> _Passage shown_:
--- Begin ---

FAQs

Updated as of March 14, 2025

Why did I receive proxy materials?

The Company’s Board of Directors (the “Board”) sent proxy materials to stockholders of record as of February 7, 2025, on or about February 24, 2025, in connection with the 2025 Annual Meeting of Stockholders (the “2025 Annual Meeting”), which was previously scheduled to take place on March 17, 2025, at 9 a.m. Eastern Time and which the Company has adjourned, without conducting any business. This Q&A is intended to assist you in making an informed vote on the proposal described in the proxy materials, which summarize the purpose of the meeting and the information you need to know to vote at the 2025 Annual Meeting.

Why did the Company adjourn the 2025 Annual Meeting?

The Board made this determination following discussions between the Company and certain stockholders (the “Plaintiff Stockholders”) in litigation pending before the Delaware Court of Chancery (the “Court”) and in light of the timeline set by the Court for that litigation. The Board made the decision to adjourn and the Company represented to the Court, that the Company would adjourn the 2025 Annual Meeting until approximately 30 days from the date of the Court’s decision in the pending litigation. More specifically, the Company is a defendant in litigation commenced by the Plaintiff Stockholders pending before the Court where the Plaintiff Stockholders alleged: (i) the size of the board of directors should be held by the Court to consist of six directors, rather than the current five directors; (ii) certain nominees for election as director(s) of the Company’s at the Annual Meeting should be deemed by the Court as having complied with the Company’s Advance Notice Bylaws Section 2.4; and (iii) the quorum requirements at the Annual Meeting should not be set according to Bylaws and instead by court order. A trial has been set by the Court for May 8 or 9, 2025.

--- End ---

> _Records provided_:

--- Begin ---

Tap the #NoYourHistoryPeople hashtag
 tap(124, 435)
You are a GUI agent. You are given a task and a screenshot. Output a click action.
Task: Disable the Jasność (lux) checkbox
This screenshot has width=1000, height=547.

--- End ---

> _Directives_:
a. Using the FAQ, decide whether each statement agrees with it: (i) the 2025 Annual Meeting was previously scheduled for March 17, 2025, at 9 a.m. Eastern Time; (ii) the Plaintiff Stockholders alleged that the board should consist of seven directors; (iii) the Court set a trial for April 2025. Answer yes or no for each and quote the words of the FAQ that decide it.
b. Reproduce a part of the FAQ word for word. Begin at the words "Updated as of" and stop after "2025 Annual Meeting?".
The material above has no connection to the FAQ.

> _Answers given_:
a.
(i) Yes: "which was previously scheduled to take place on March 17, 2025, at 9 a.m. Eastern Time"
(ii) No: "the size of the board of directors should be held by the Court to consist of six directors, rather than the current five directors"
(iii) No: "A trial has been set by the Court for May 8 or 9, 2025."

b.
Updated as of March 14, 2025

Why did I receive proxy materials?

The Company’s Board of Directors (the “Board”) sent proxy materials to stockholders of record as of February 7, 2025, on or about February 24, 2025, in connection with the 2025 Annual Meeting of Stockholders (the “2025 Annual Meeting”), which was previously scheduled to take place on March 17, 2025, at 9 a.m. Eastern Time and which the Company has adjourned, without conducting any business. This Q&A is intended to assist you in making an informed vote on the proposal described in the proxy materials, which summarize the purpose of the meeting and the information you need to know to vote at the 2025 Annual Meeting.

Why did the Company adjourn the 2025 Annual Meeting?